* _Brief_
Find the line with "Given: Select the XABCD pattern tool" in the data below. Repeat it and every line after it exactly, but not the pictures.

§ §

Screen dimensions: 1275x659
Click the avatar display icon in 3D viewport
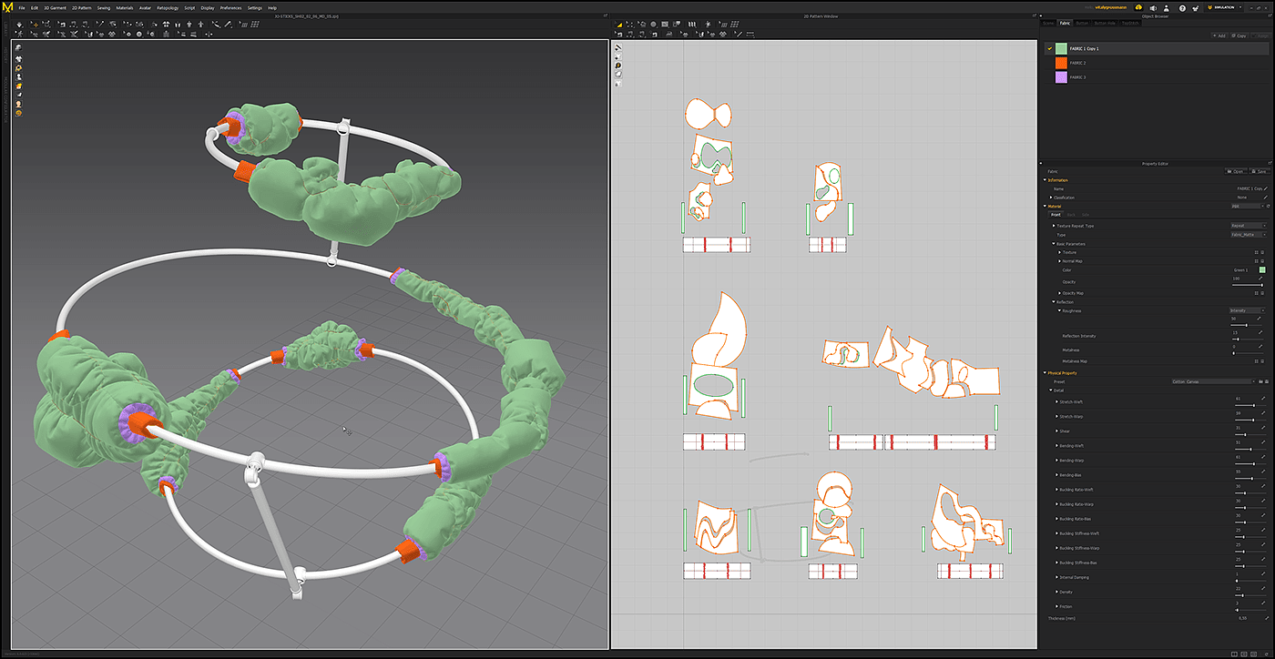pyautogui.click(x=18, y=77)
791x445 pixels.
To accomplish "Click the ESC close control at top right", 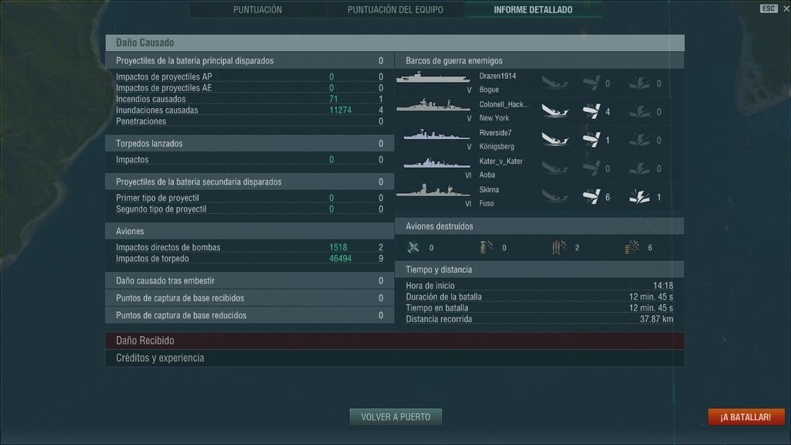I will pos(769,8).
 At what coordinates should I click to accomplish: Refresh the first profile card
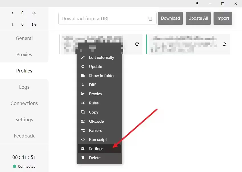click(x=137, y=44)
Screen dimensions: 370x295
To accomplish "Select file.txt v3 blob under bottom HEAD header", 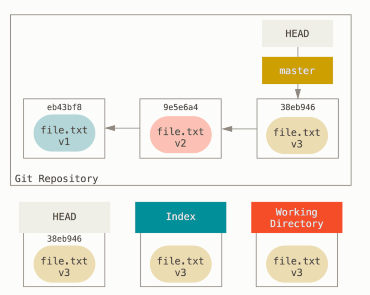I will click(x=64, y=264).
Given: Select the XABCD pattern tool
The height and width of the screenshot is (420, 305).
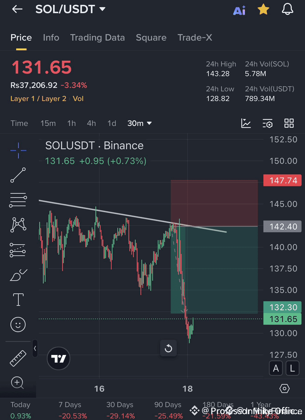Looking at the screenshot, I should (18, 225).
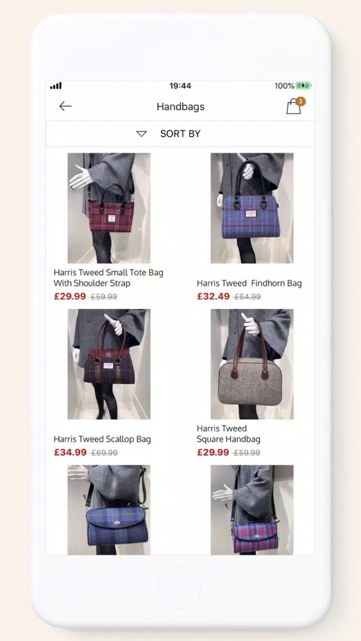Open the SORT BY options
This screenshot has height=641, width=361.
pyautogui.click(x=180, y=134)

§ §

* _Response area_
Given: Select the XABCD pattern tool
The height and width of the screenshot is (420, 305).
Looking at the screenshot, I should (18, 225).
Open the SORT BY options
This screenshot has height=641, width=361.
pyautogui.click(x=180, y=134)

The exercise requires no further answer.